- WHAT THE TASK ASKS:
In the material below, find the line with "Select the Weight row label" and the line with "Where should I click to: Select". Output exactly those two lines and all lines between them, leaving out pictures.

- MATERIAL FOR THIS EXERCISE:

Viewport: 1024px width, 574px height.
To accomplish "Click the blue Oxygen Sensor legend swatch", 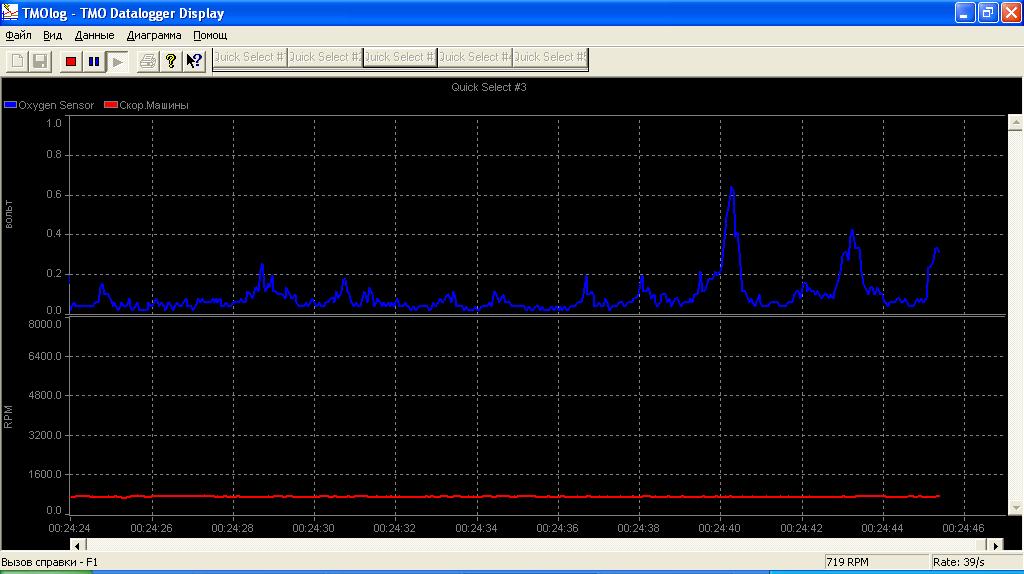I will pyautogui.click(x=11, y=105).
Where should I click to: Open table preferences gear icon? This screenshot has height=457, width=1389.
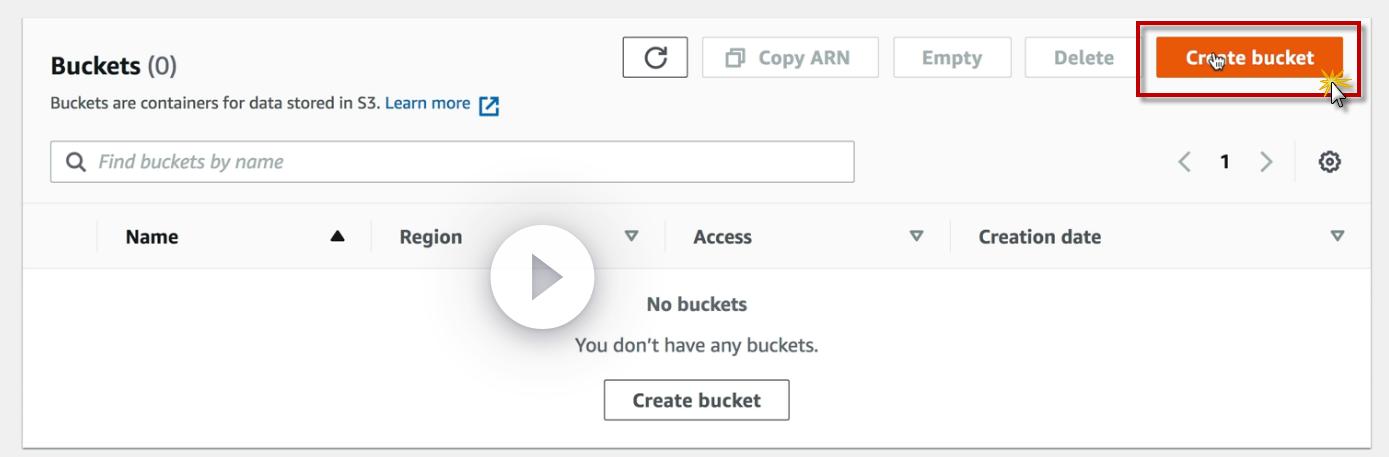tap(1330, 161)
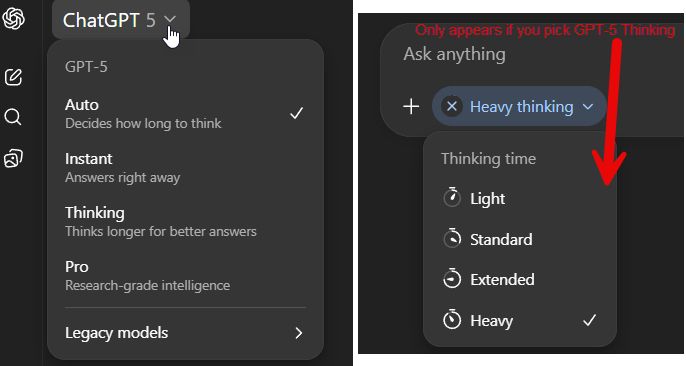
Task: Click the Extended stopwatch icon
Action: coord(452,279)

---

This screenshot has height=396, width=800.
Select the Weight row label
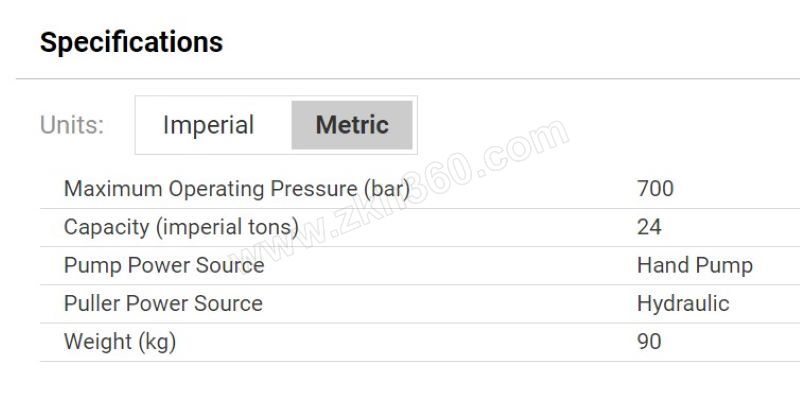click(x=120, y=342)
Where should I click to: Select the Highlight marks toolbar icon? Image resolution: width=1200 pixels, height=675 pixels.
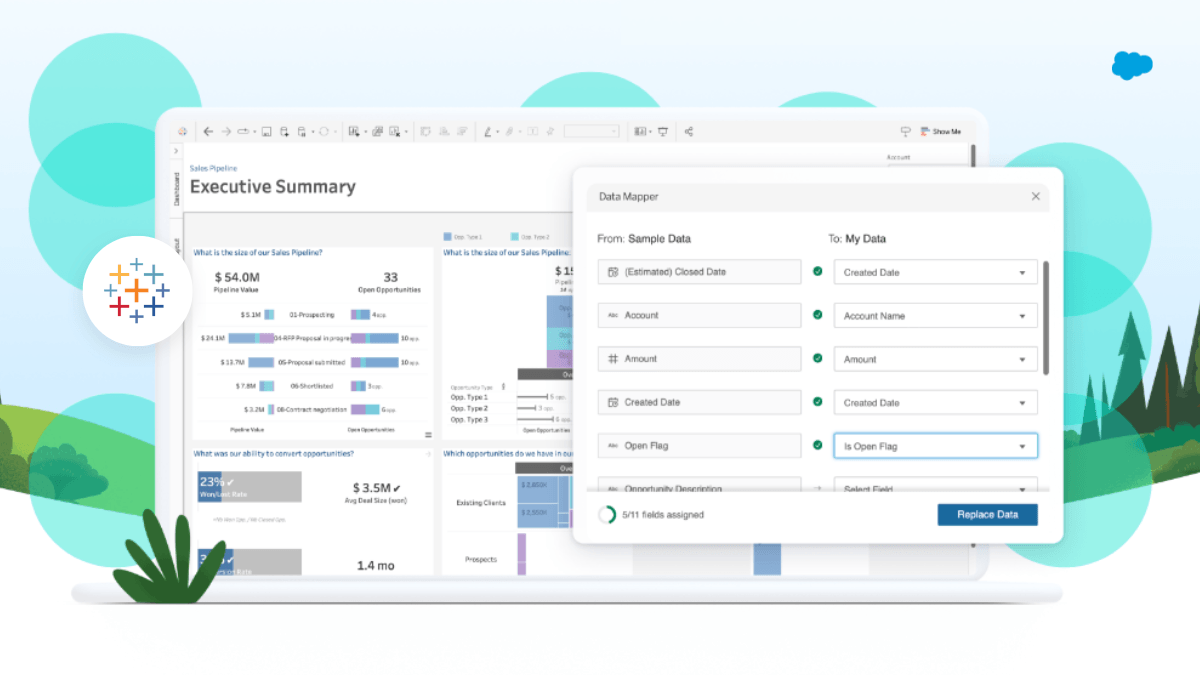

---

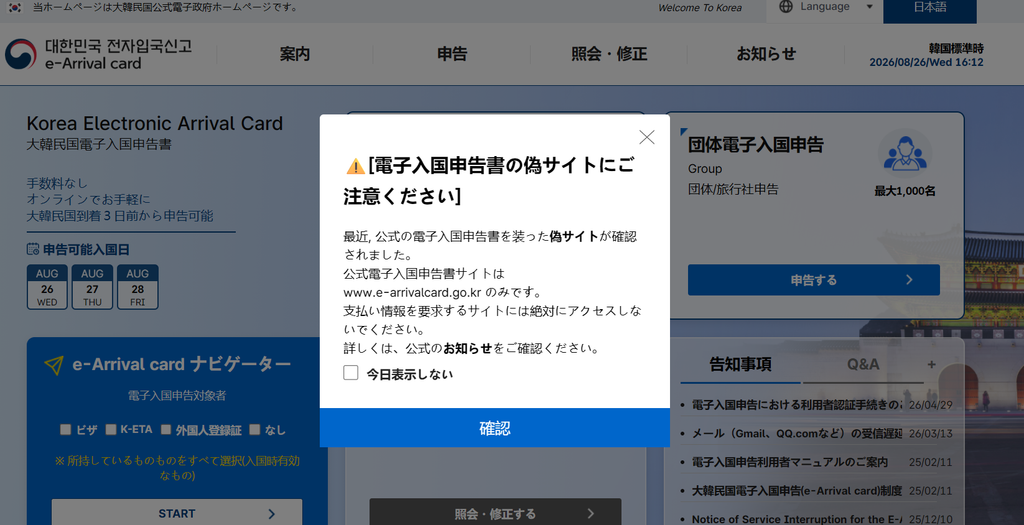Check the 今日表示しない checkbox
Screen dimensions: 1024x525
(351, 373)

- ANSWER SECTION:
Select the Weight row label
click(x=120, y=342)
Where should I click to: Select the Highlight marks toolbar icon? Image resolution: width=1200 pixels, height=675 pixels.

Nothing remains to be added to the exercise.